One thing we did right without even knowing it was schedule the ride the last week of August. That kept the number of riders down because all the schools in Iowa except those in Des Moines were in session (and boy, did I hear about that. I got dozens and dozens of letters from teachers and teenagers telling us to schedule the event the next year before school started so they could attend).

I don't know what we would have done if a couple of thousand riders had greeted us in Sioux City. Turned pale at best, snuck away under cover of darkness at worst.

From Sioux City the ride overnighted in Storm Lake, Fort Dodge, Ames, Des Moines and Williamsburg before ending in Davenport.

Sandra Tatge remembers that about 30 riders camped each night the first year. The second year, she said, there were at least 1,000 camping along the way. She also remembers that when she and Bob arrived in Sioux City they sought me out and asked about camping facilities. She says I arranged for them to stay at city and county parks, but I have no idea how I did that, if I did.

Benson arranged camping at the Naval Reserve Center lawn at Fort Des Moines. The building was kept open all night for showers and bathrooms.

Ann's and my lasting impressions of that first year's ride include extreme heat, endless hills, brutal headwinds, anticipation, Ann getting lost in a small town, exhilaration and chaos. Looking through clippings from the time, however, I see that only the first three days were beastly hot and the headwinds let up after the third day.
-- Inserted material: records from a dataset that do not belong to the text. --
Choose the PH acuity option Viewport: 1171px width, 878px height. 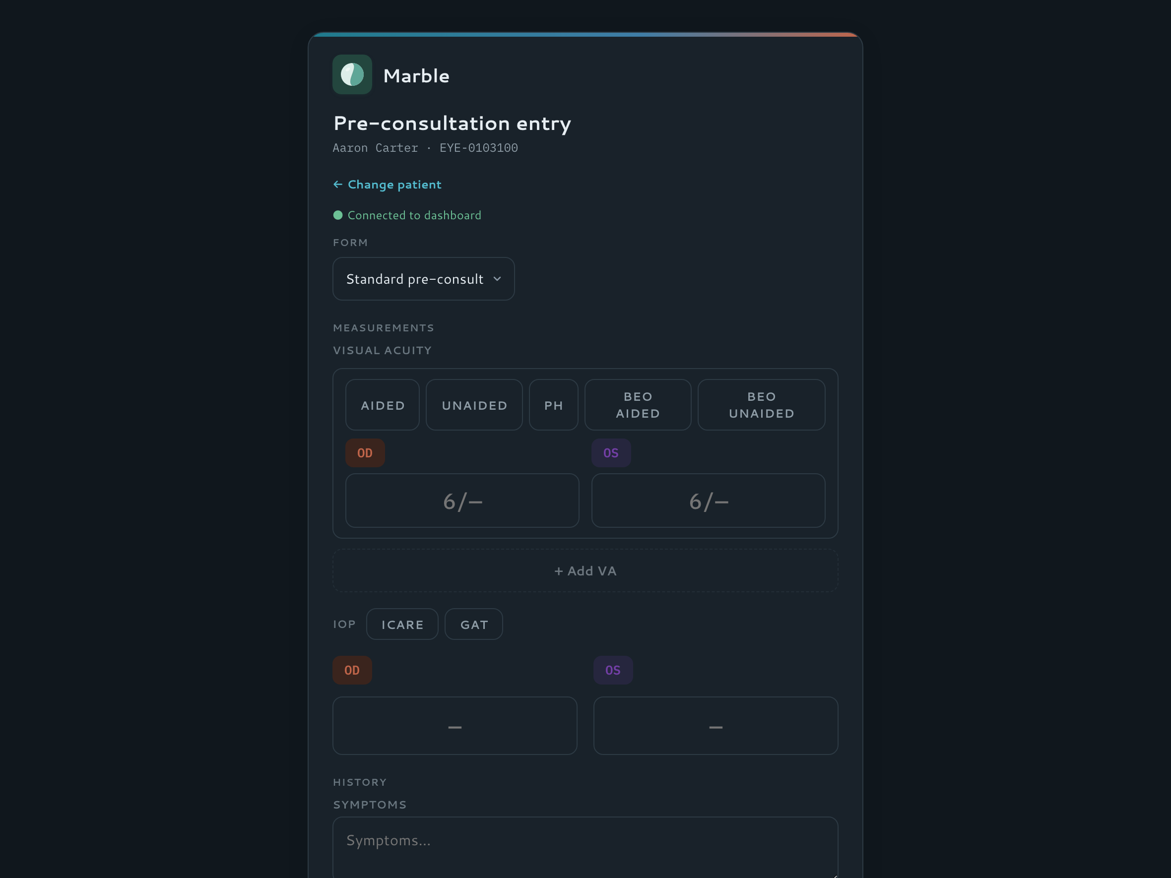pyautogui.click(x=554, y=405)
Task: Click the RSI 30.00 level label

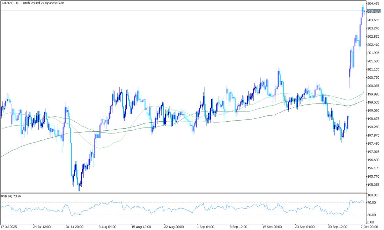Action: pyautogui.click(x=372, y=215)
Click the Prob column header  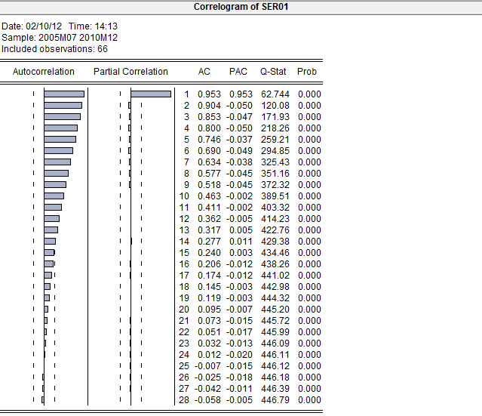click(307, 72)
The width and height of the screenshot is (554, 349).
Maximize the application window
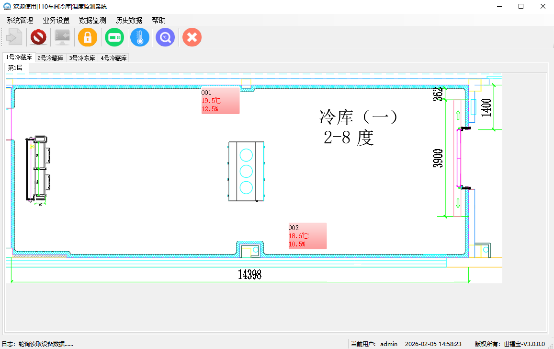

As for the last item in that fist, chaos, it surrounded us every day. Item: one evening as I sat in the motel room banging out the next day's story on my old Smith-Corona portable there came a knock on the door. "I can't find my little brother," said a small voice. Kaul chased out into the night to help him, and I sent Ann to interview Clarence Pickard without pencil, paper or suggestions. Another time whoever was at the door couldn't find his sleeping bag.

Then there was the appalling task of dictating the story in a loud voice over the phone to whoever answered on The Register's city desk. If you've never had to read your priceless words aloud in the presence of skeptical and wiseass colleagues you haven't lived. Invariably, I'd read an obviously clumsy sentence and someone in the corner of the room would call out, "Great line" to the laughter of everyone else. Several times I recruited Ann to dictate the story so I could avoid the comments.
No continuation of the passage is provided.